» **Problem requirements**:
Your answer must be the records below, given again exactly, with no pictures in it.

[Opening Given data section]

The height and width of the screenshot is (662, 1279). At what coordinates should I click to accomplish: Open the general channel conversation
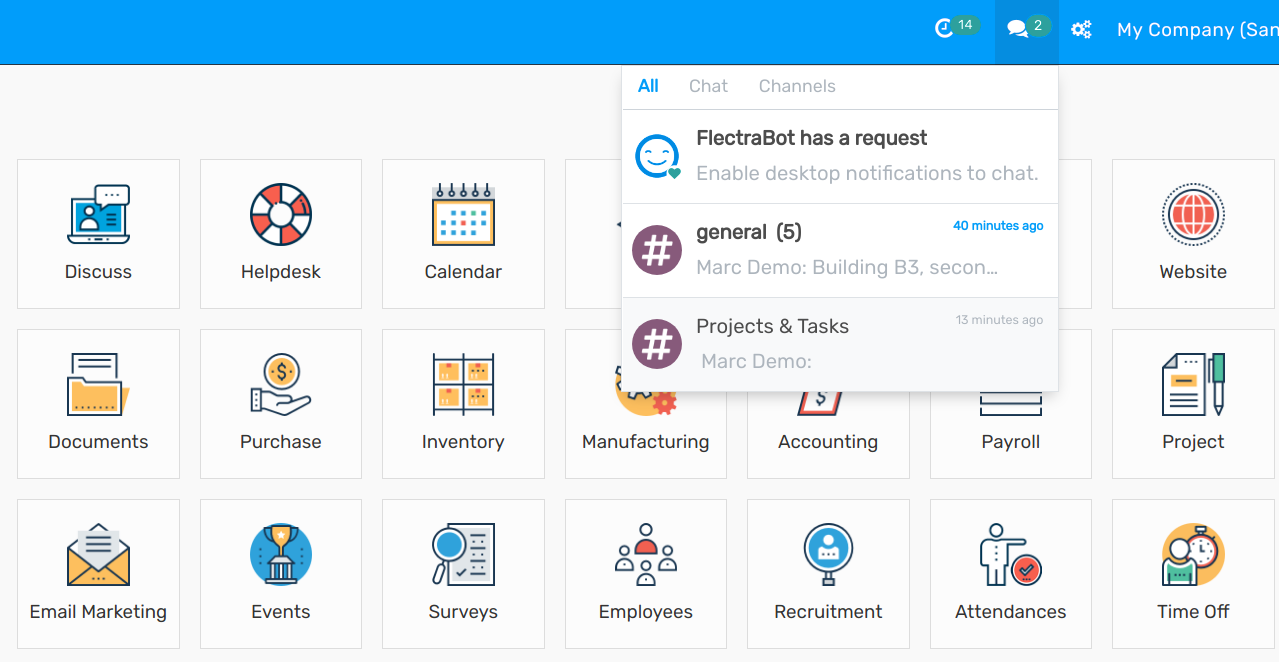coord(840,249)
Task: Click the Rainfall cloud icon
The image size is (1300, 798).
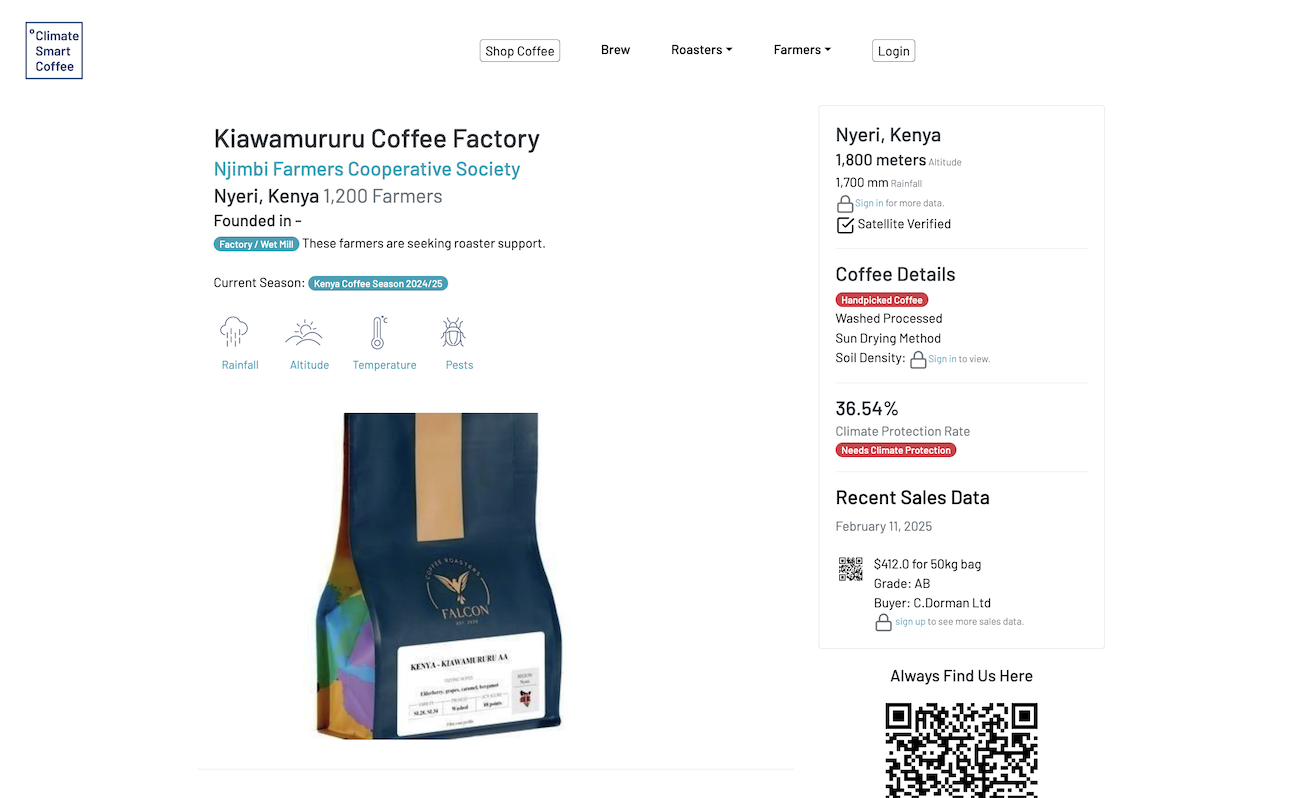Action: (234, 332)
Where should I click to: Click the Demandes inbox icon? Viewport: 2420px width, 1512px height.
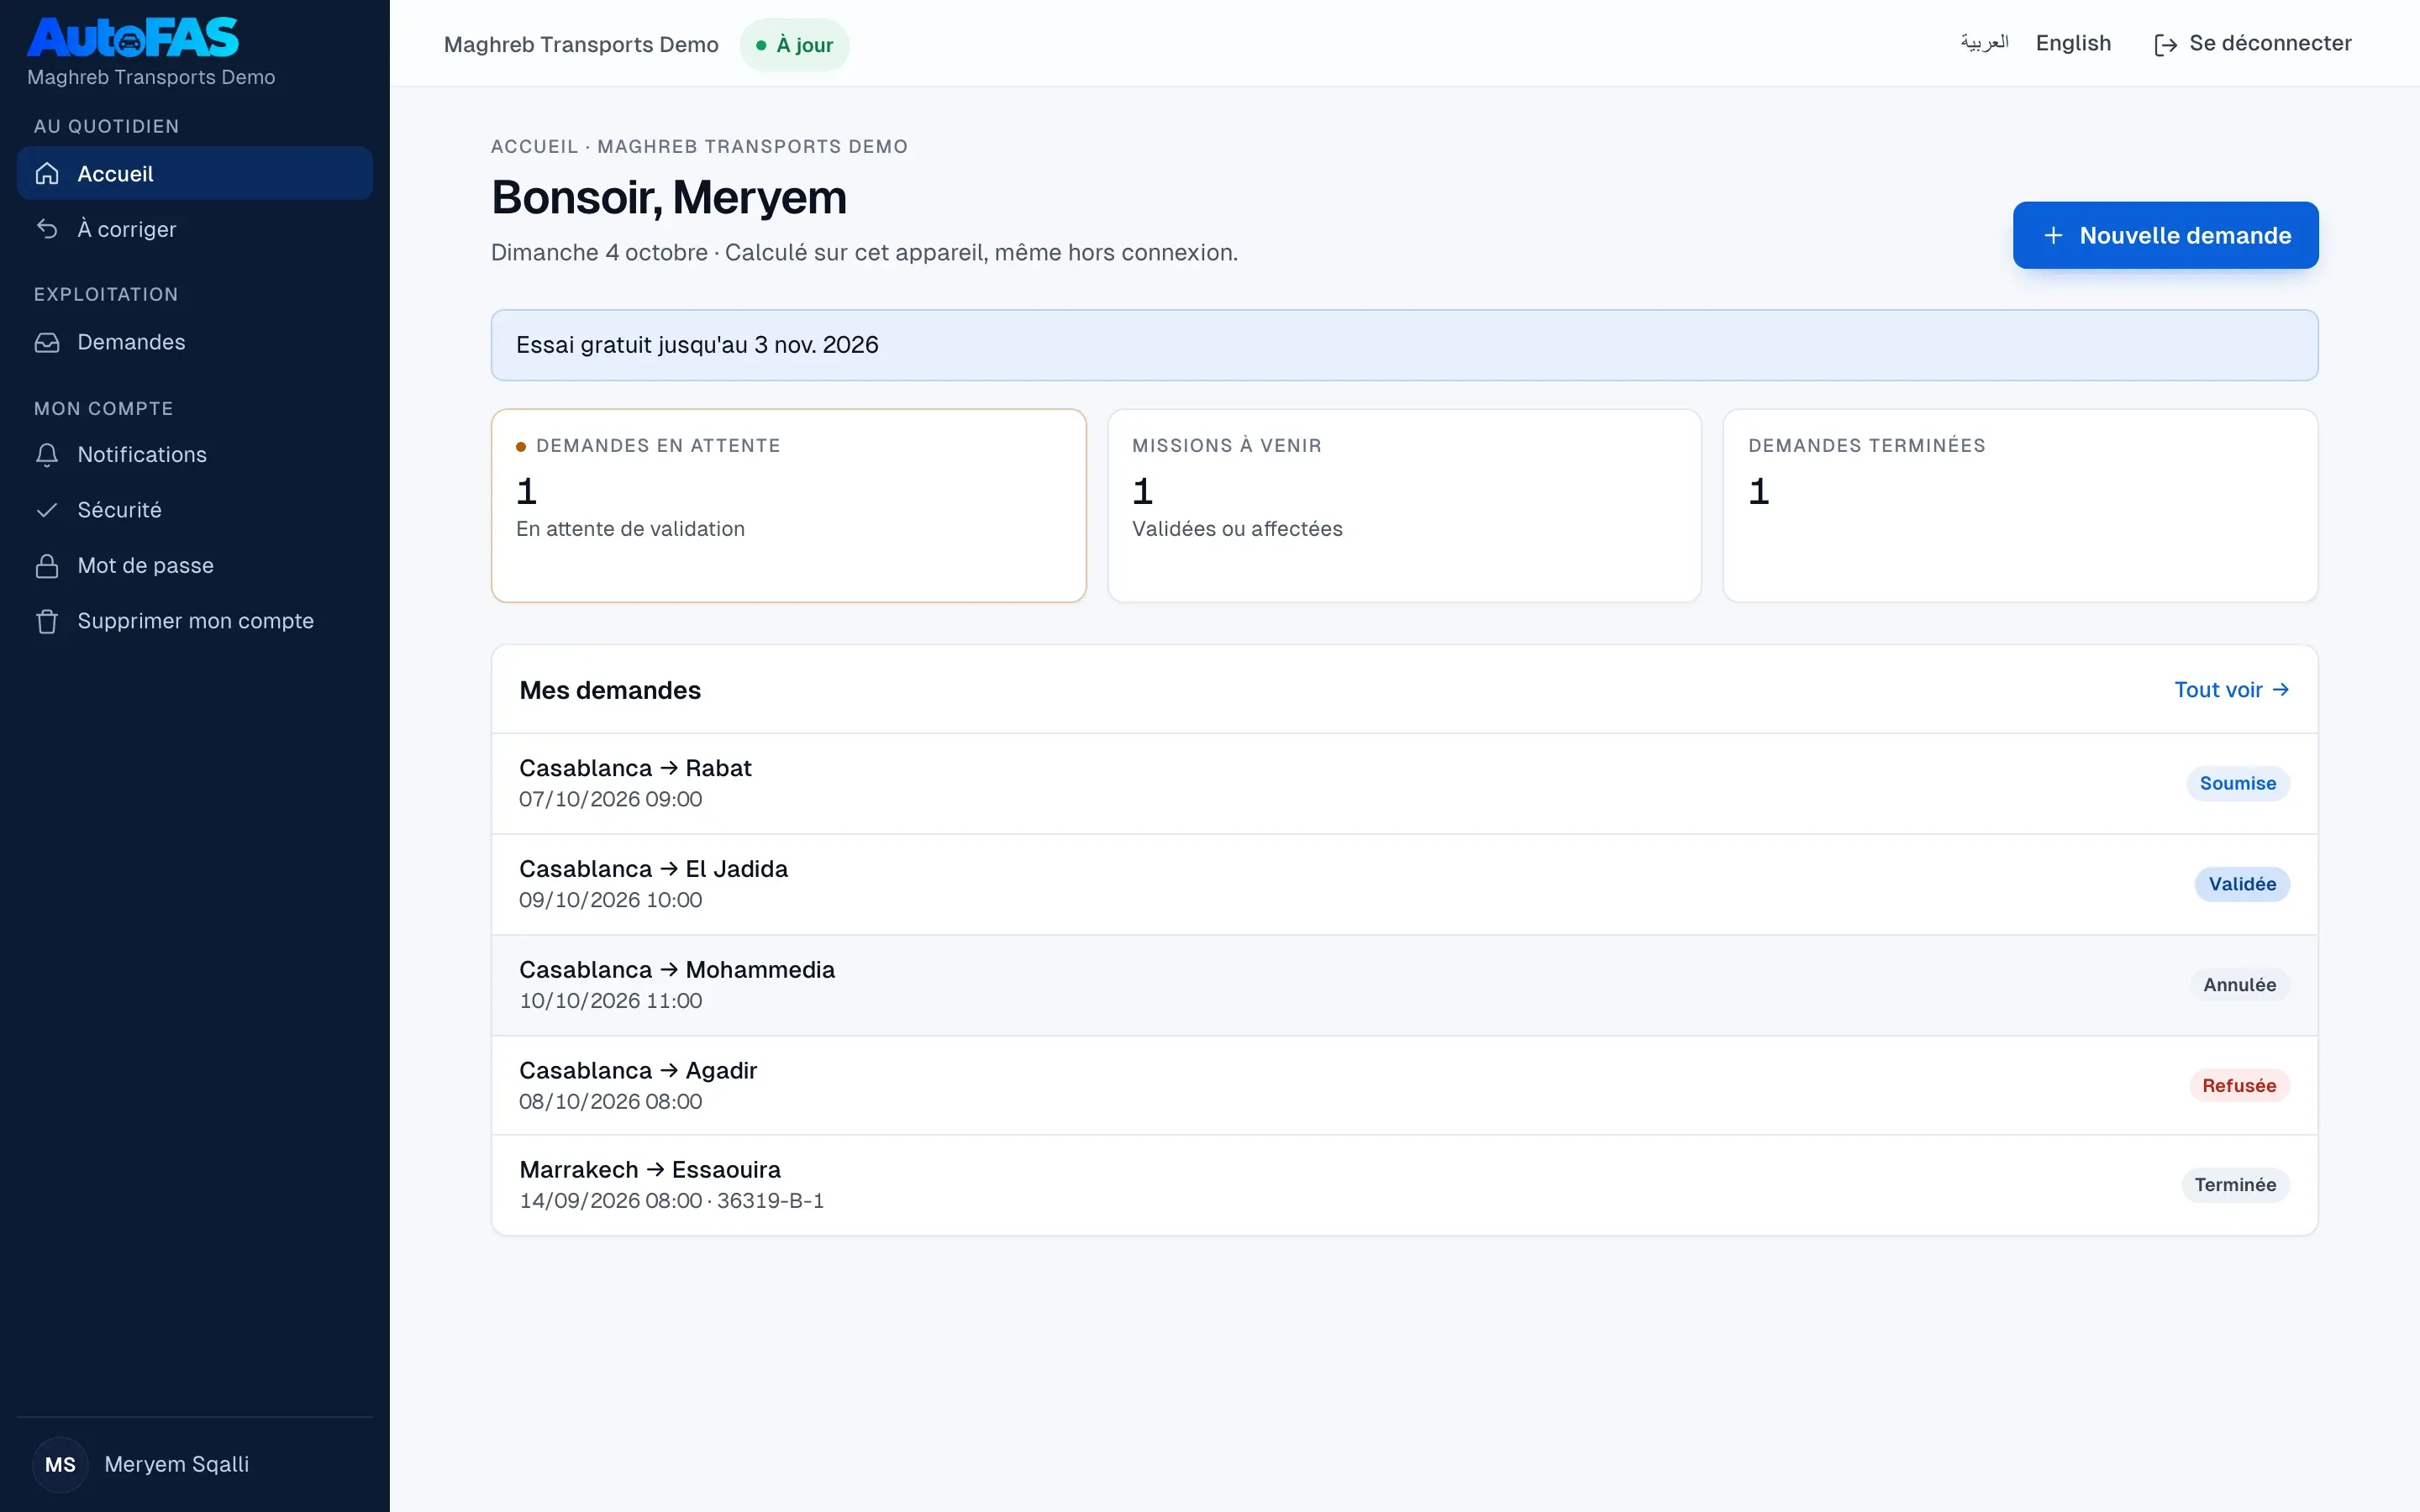47,342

[Closing Given data section]

» **Answer to the problem**:
The height and width of the screenshot is (662, 1279). At what coordinates should I click to accomplish: Open the general channel conversation
coord(840,249)
Task: Click the Rainfall cloud icon
The image size is (1300, 798).
Action: (234, 332)
Where should I click to: Click the Demandes inbox icon? Viewport: 2420px width, 1512px height.
47,342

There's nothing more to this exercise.